Philanthropy

100+ Women Who Care is a New Kind of Charity

Turning $100 into $10,000+ has never been so easy

Providence Monthly Magazine ·

Many of us want to volunteer or donate to a charity we are passionate about. But finding the time or allocating a budget isn’t always at the forefront of our minds. This is where 100+ Women Who Care comes in; the philanthropic group gathers social-minded women of all backgrounds, challenging them to donate mindfully to local charities. The group asks for a donation of $100 and an hour of time every four months. The total donation is often upwards of $10,000 a meeting.

100+ Women Who Care formed in 2006 by Karen Dunigan of Jackson, Michigan. She used a pay-it-forward approach, calling up every woman she knew to join a fundraiser. After the first meeting grossed $10,000, the organization continued to grow, and chapters began to form in cities all over the country.

Marilyn Edwards co-founded the Rhode Island Chapter with her neighbor, Martha Nichols in 2012. Marilyn initially heard about 100+ Women Who Care from an attorney she met while she was at a cousin’s 50th anniversary party in California. It inspired her to bring the organization to Rhode Island. Marilyn immediately appointed nine members to a steering committee and they each tried to recruit ten people.

“I knew Rhode Island needed us and charities out there are always in need of funds,” Marilyn says, “We really want to be a part of helping each other, which is really what life is all about.”

The Rhode Island chapter has donated over $78,000 to nine charities since it began. It was also the first group to form in New England.

How it Works

100+ Women Who Care meets for one hour four times a year. Before each meeting, all members have the opportunity to nominate a Rhode Island based non-profit organization, charity or worthy cause. Three nominations are drawn randomly from a hat at the beginning of each meeting. Afterwards, the members who proposed those charities will spend five minutes informing the group about the organization’s local impact, intended use of funds and other logistics. Once votes are counted, every woman pulls out her checkbook and donates $100 on the spot.

“There is no middleman. It goes directly to the organization; we don’t cash anything. It works fast and well.” Marilyn says.

During some of the meetings, speakers will come in to discuss how they used the money. The organization chosen at the Rhode Island Chapter’s first meeting stood out to both Marilyn and Martha; it’s called We Share Hope in Warren. They collect food from grocery stores that would otherwise be thrown away (but isn’t expired), and they deliver it to the poor, distressed and under-privileged. We Share Hope used the money to buy a new van so they could go out and help people on the streets. They stop and deliver food to any homeless person they see.

“This donation will always stay with me because there was a shared feeling that we were doing something groundbreaking for the community,” Martha says.

Another organization, Adopt-a-Family in Woonsocket, provides clothing and toys to low-income families around the holidays. One little boy got a bathrobe, which he had never seen before. He found it to be the “the gift of all gifts”, Marilyn says, “and we don’t realize things like that.”

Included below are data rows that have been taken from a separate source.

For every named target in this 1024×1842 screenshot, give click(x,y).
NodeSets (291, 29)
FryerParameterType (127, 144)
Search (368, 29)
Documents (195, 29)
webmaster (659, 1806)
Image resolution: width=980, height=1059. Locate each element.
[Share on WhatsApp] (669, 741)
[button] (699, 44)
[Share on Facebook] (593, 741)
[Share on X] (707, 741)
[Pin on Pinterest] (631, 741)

100+ Women Who Care aims to raise $10,000 at every meeting, but due to fluctuations in enrollment, the group sometimes raises over or under their goal. The group currently has 94 members and is always looking for more women who have a passion for helping their community.

“We would love to expand and get people from all over the state to take part. [That way] we can learn more about charities that are nearby and that need us,” Marilyn says.

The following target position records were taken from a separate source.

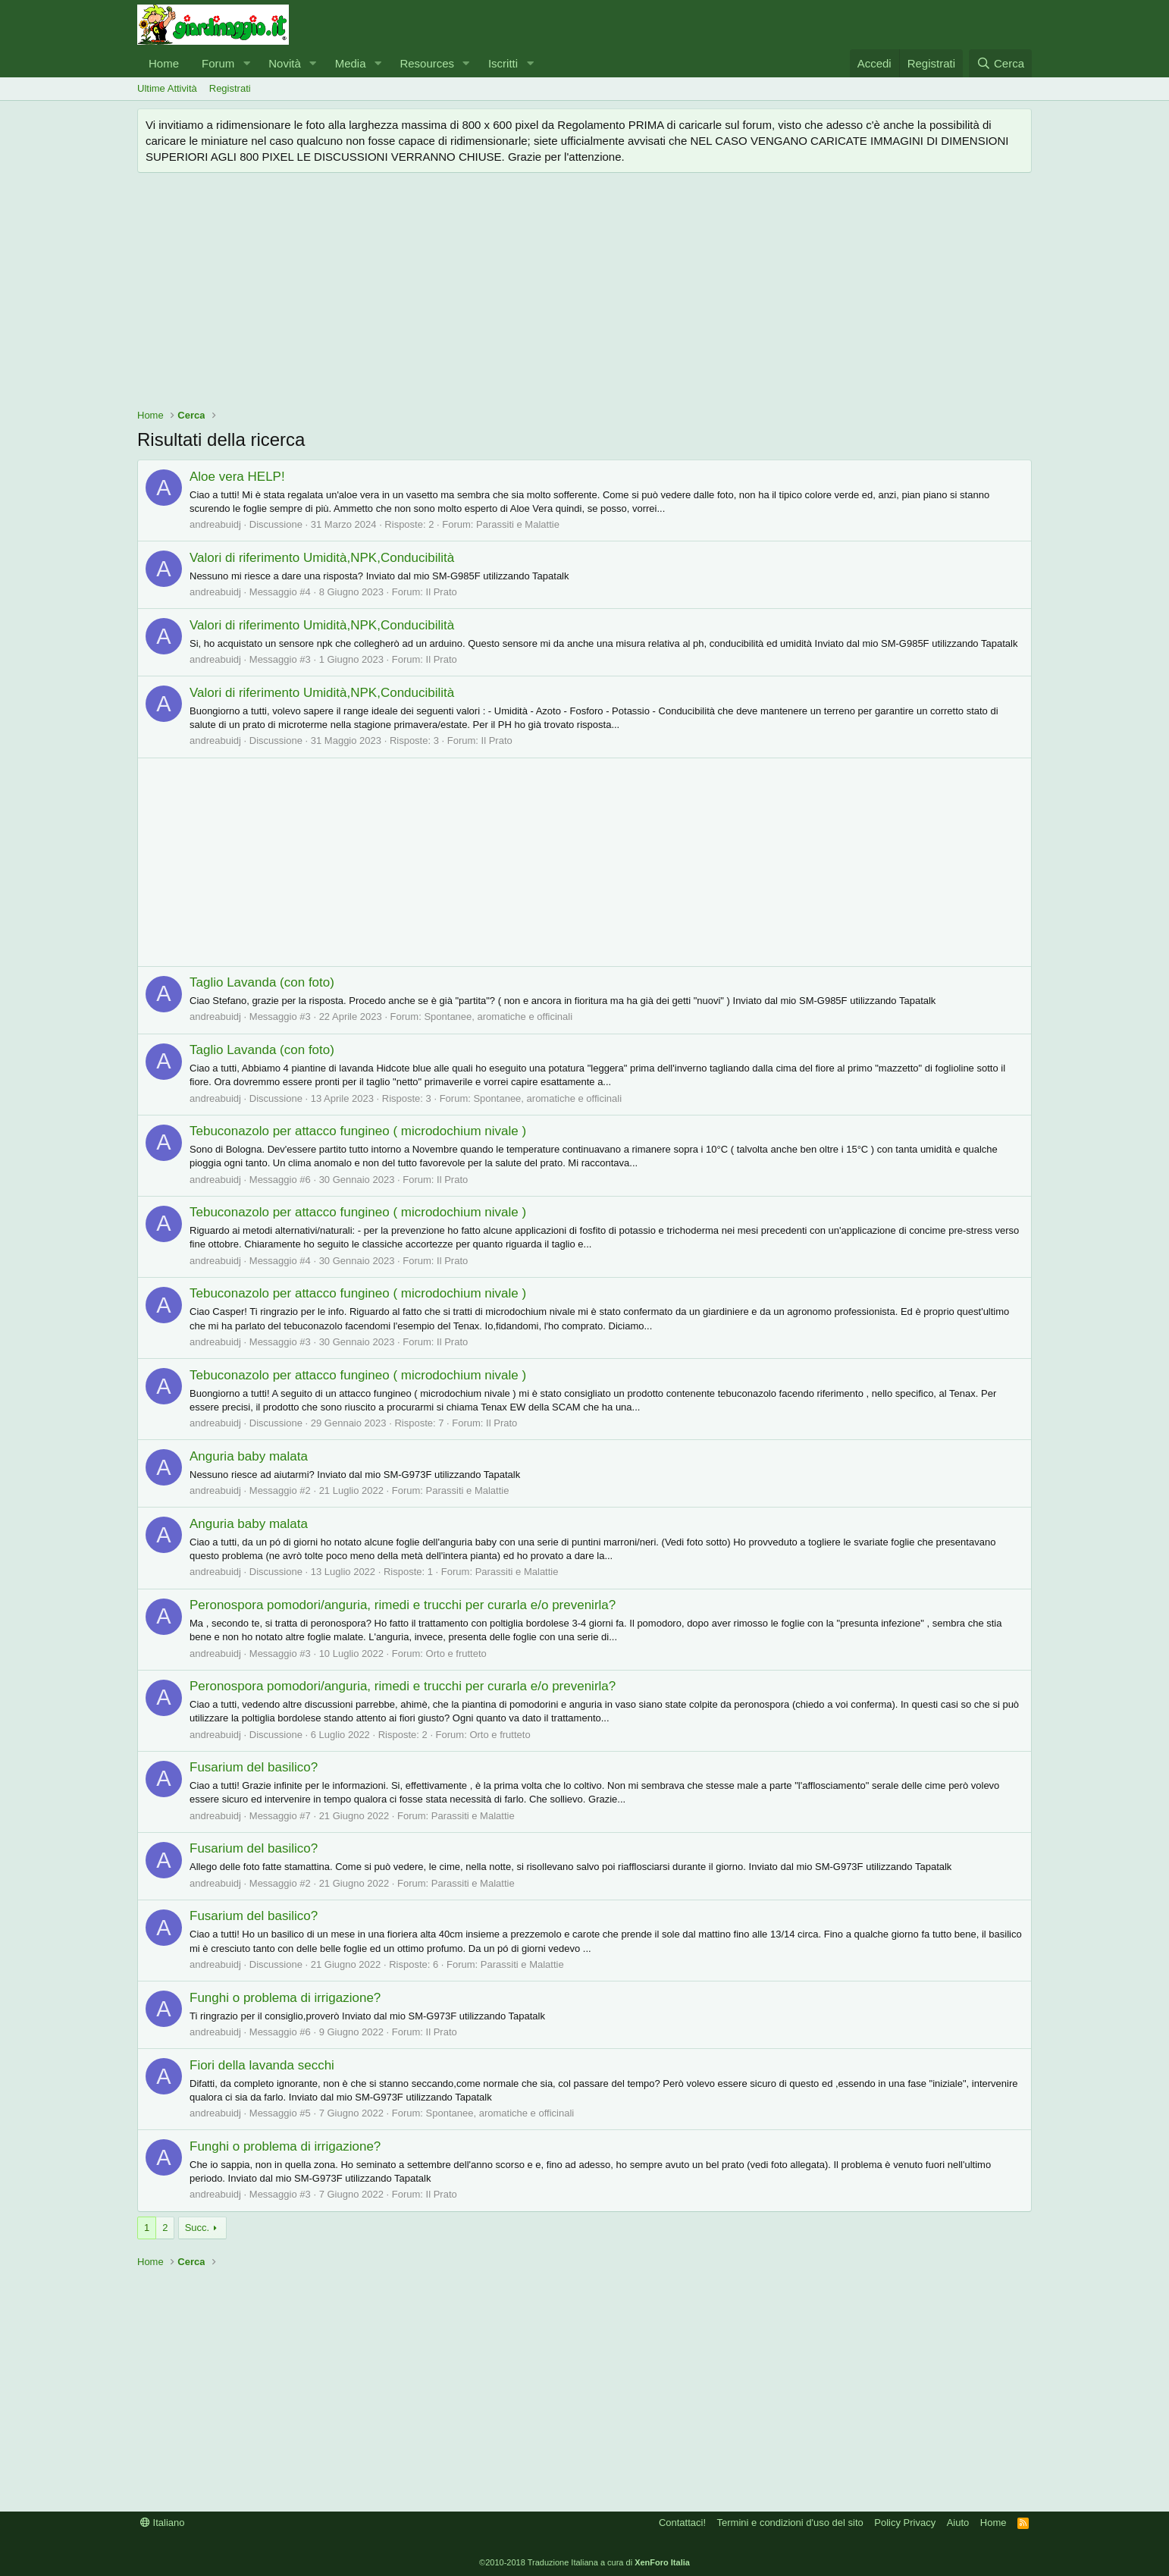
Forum (218, 63)
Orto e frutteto (456, 1653)
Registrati (230, 88)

This project is ideal for women who want to help those in need, but cannot find the time to add another undertaking to their busy lives. Meetings are always an hour, and women have the option to attend the social reception held beforehand where they can meet other like-minded women who come from a wide range of professions, backgrounds and neighborhoods.

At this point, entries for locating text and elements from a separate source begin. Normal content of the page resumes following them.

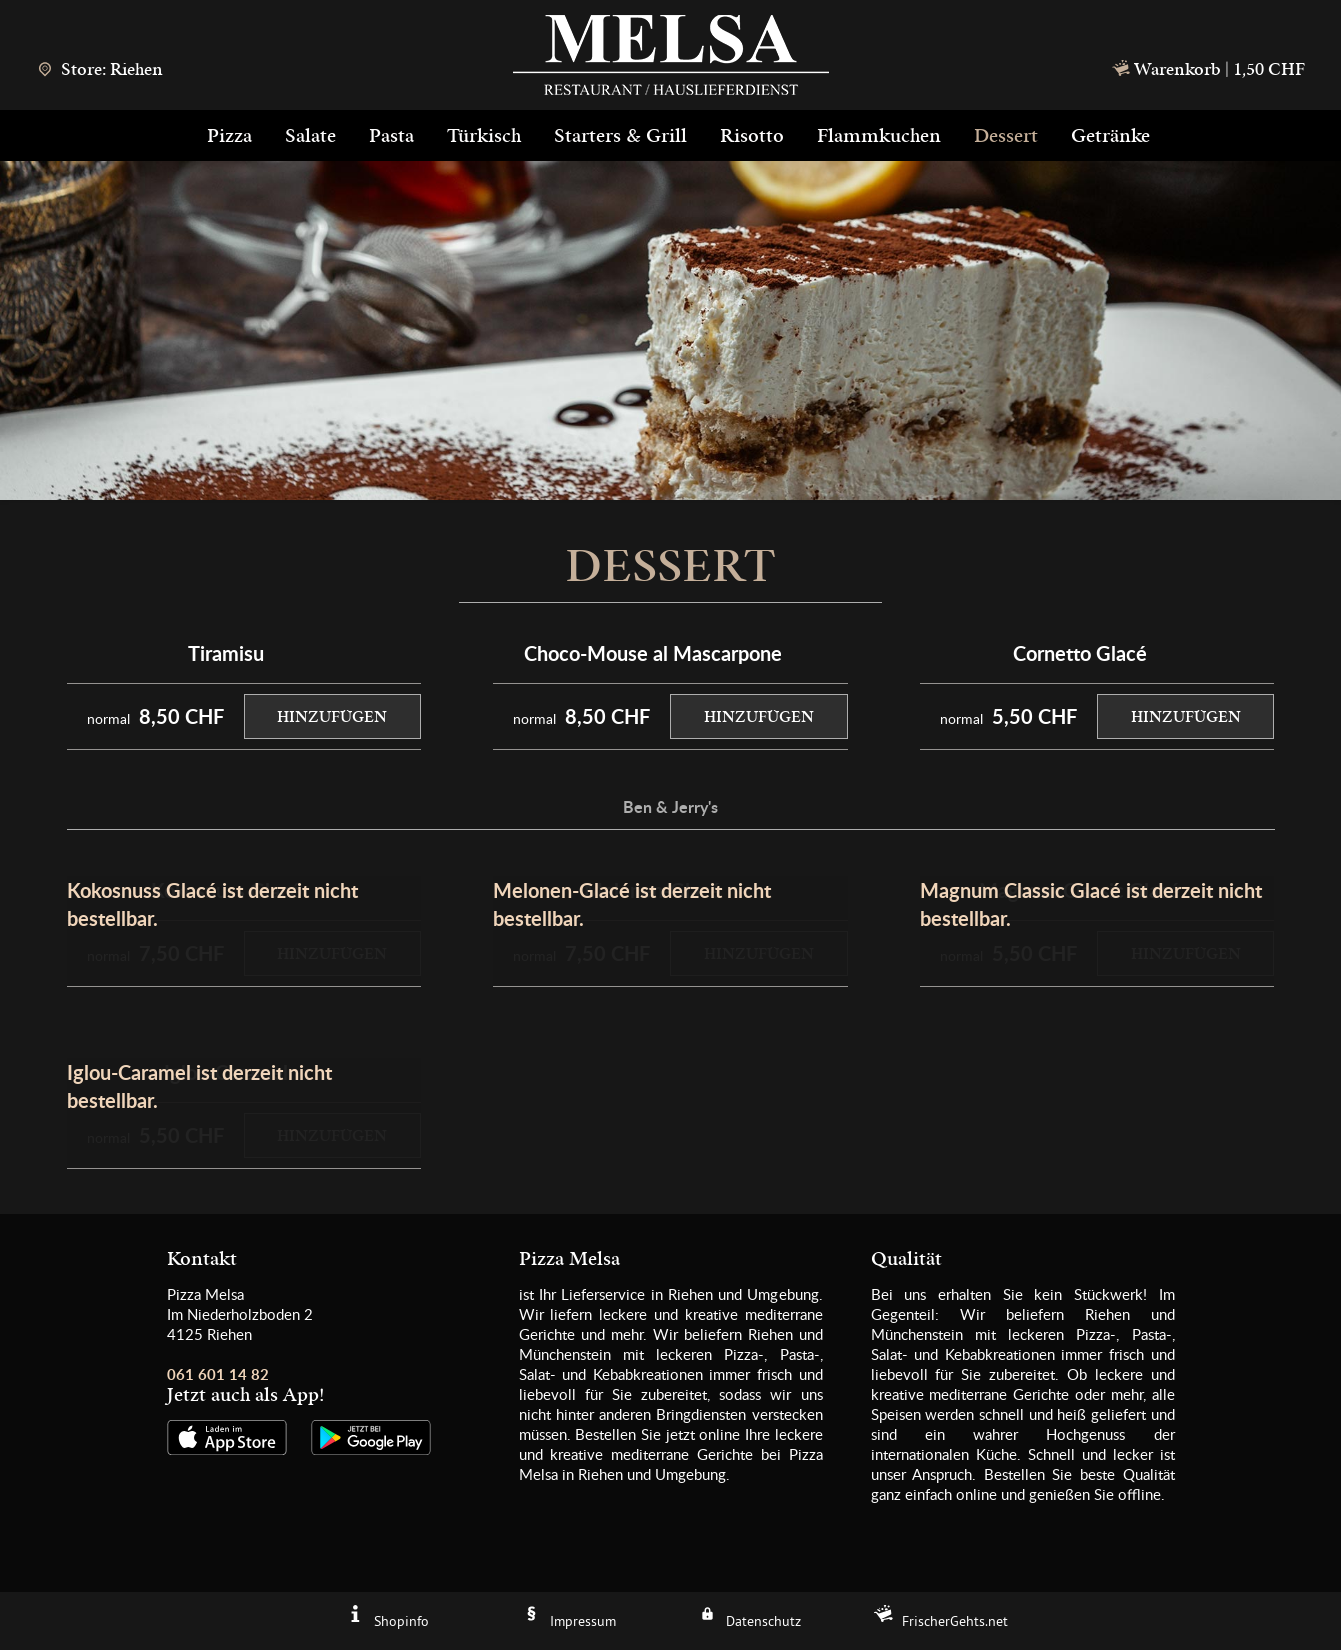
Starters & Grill (620, 136)
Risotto (752, 136)
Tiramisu (226, 653)
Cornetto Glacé (1080, 653)
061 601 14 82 (218, 1374)
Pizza (229, 136)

Gatherings are held at B. Pinelli’s in East Providence, who provides the space at no cost. One night, their greeter even donated $100 and told Marilyn that he really believed in the mission of 100+ Women Who Care.

The rewarding feeling of watching $100 immediately manifest into $10,000 is truly infectious, especially when it goes to changing the lives of people in the local community. Both women and men alike are realizing the power of 100+ Women Who Care.

“This is an innovative, cre- ative model for philanthropy. In the space of an hour, we are able make an immediate difference in the lives of those in need.”